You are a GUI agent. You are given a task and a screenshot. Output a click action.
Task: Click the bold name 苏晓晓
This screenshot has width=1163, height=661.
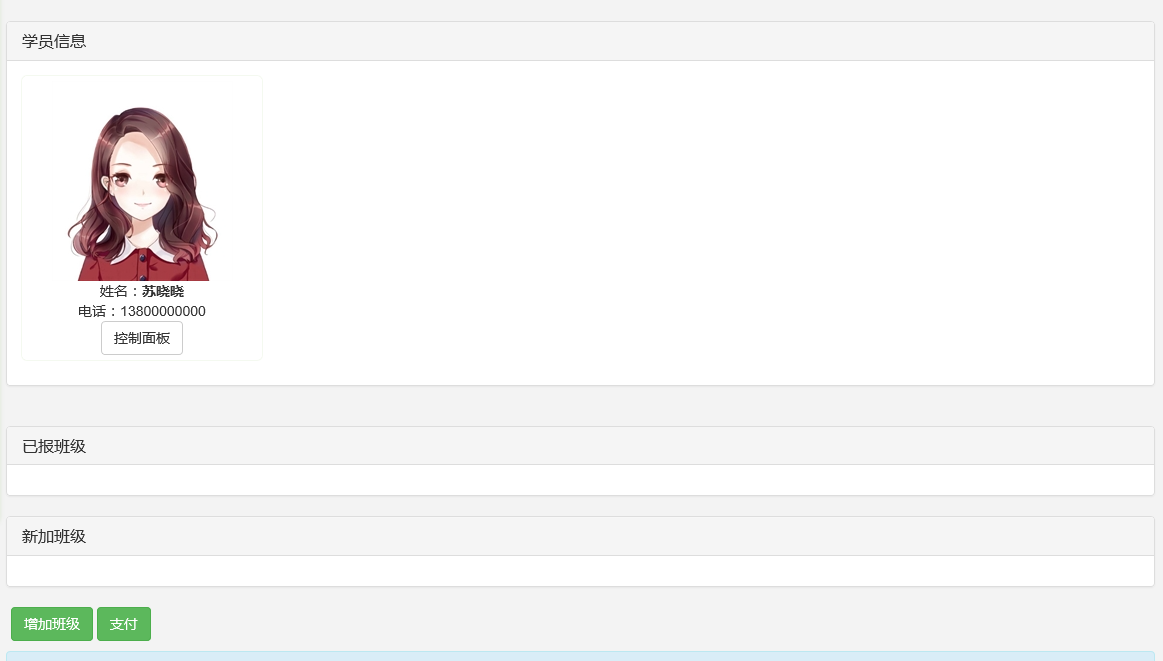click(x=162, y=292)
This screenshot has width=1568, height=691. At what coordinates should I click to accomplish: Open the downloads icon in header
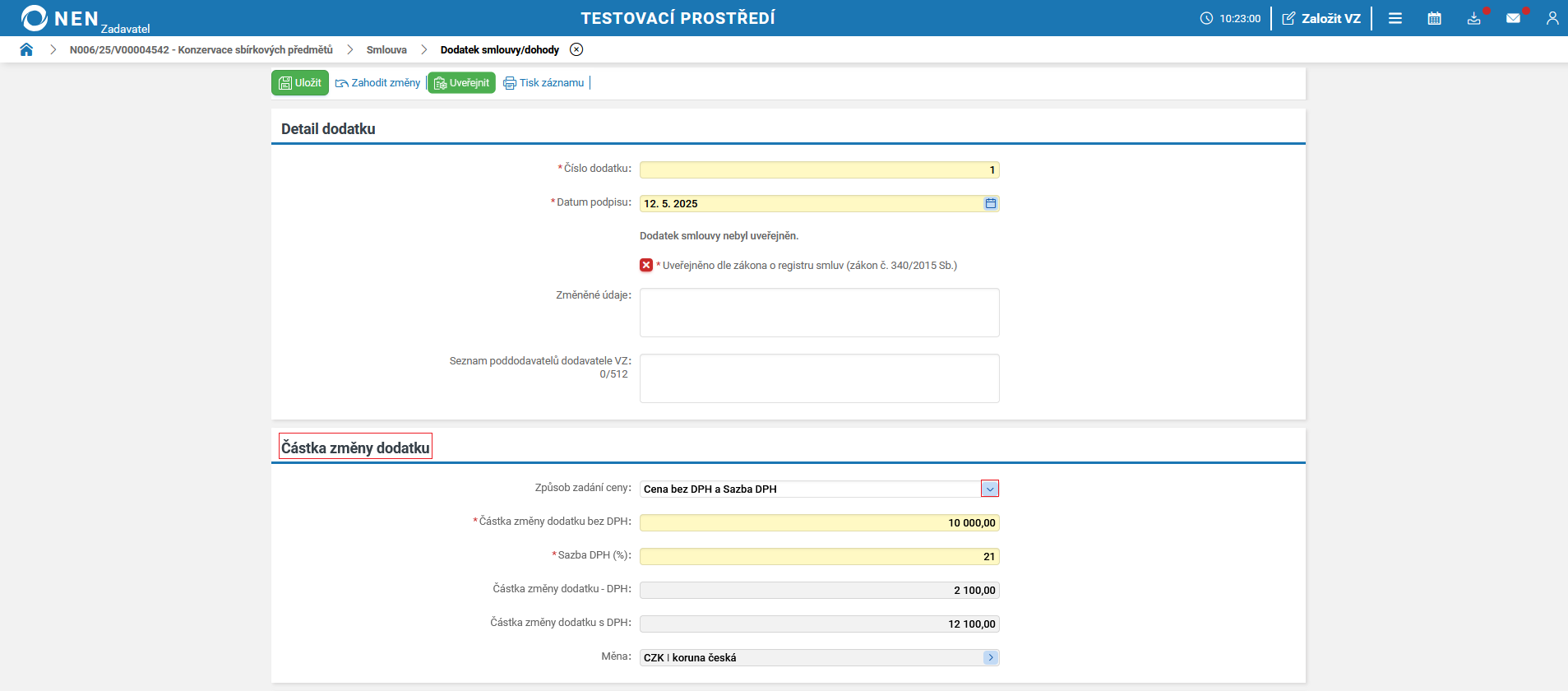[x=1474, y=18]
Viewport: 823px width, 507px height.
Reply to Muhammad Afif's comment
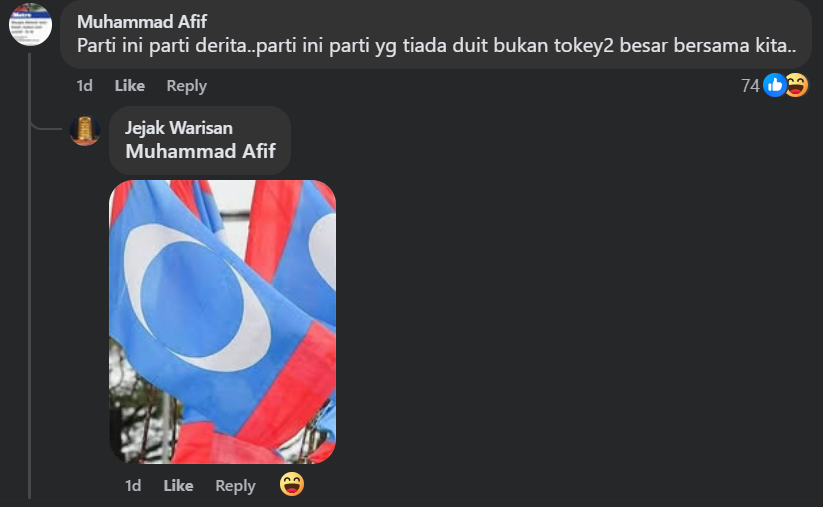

* **What to work on**
Would you repeat the listing word for word and skip every picture?

* **Exercise output**
You are a GUI agent. You are given a task and a screenshot. Output a click action.
Task: Click the bold name 苏晓晓
This screenshot has width=1163, height=661.
click(x=162, y=292)
This screenshot has width=1568, height=691. At what coordinates should I click to accomplish: Open the downloads icon in header
[x=1474, y=18]
Viewport: 823px width, 507px height.
Reply to Muhammad Afif's comment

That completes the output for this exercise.